Railway station in Tamil Nadu, India

Rameswaram railway terminus (station code: RMM) is an NSG–3 category Indian railway station in Madurai railway division of Southern Railway zone. It serves the town of Rameswaram, located in Ramanathapuram district of the Indian state of Tamil Nadu. The station links the pilgrim town as well as the rest of the island to the mainland via the highly acclaimed New Pamban Rail Bridge.

== Location and layout ==
The station is one of the oldest in the country, and accommodate trains such as the Sethu Express and the Boatmail Express, which were two of the most significant and historic trains operated in the region prior to the gauge conversion. There are four platforms, seven railway tracks, and two pitlines within the station. Currently, the Rameswaram railway station and the Pamban railway station are the only two functioning train stations in the island excluding the former rail terminus in Dhanushkodi that is no longer in use. The metre-gauge branch line from Pamban Junction to Dhanushkodi was dismantled after it was destroyed in a cyclone in 1964.

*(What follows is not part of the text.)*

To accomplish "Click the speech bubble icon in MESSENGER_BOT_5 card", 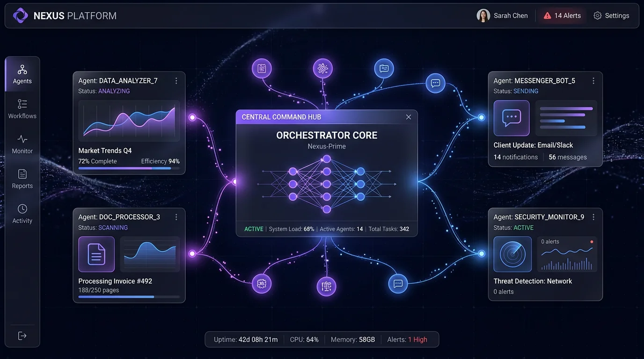I will click(x=511, y=118).
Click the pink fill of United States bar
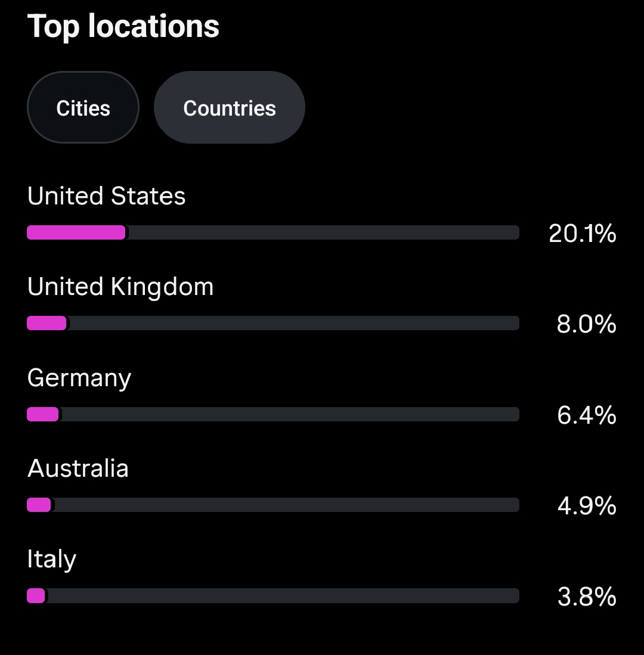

== New Railway route in proposal ==

Below New proposals were planned to have a faster travel for the pilgrims who were visiting the holy temple at Rameshwaram from various parts of the nation, the proposed route will benefit the faster connectivity between the state capital Chennai to Rameshwaram Temple via Tiruchirappalli, Karaikudi and Ramanathapuram railway route from the existing route would take more than 2 hours additional time for the train travel.

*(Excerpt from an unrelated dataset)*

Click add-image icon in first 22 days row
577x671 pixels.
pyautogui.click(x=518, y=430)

Karaikudi-Devakottai-Ramanathapuram new BG line:[6] Reconnaissance Engineering cum Traffic Survey for a new BG line between Karaikkudi and Ramanathapuram via Devakkottai (108 km) was conducted and Survey Report was sent to Railway Board on 30.08.2011. This project was shelved by Railway Board.

== Projects and development ==
It is one of the 73 stations in Tamil Nadu to be named for upgradation under Amrit Bharat Station Scheme of Indian Railways.

== Performance and earnings ==
For the FY 2022–23, the annual earnings of the station was ₹370074945 and daily earnings was ₹1013904. For the same financial year, the annual passenger count was 1,088,427 and daily count was 2,982. While, the footfall per day was recorded as 6,516.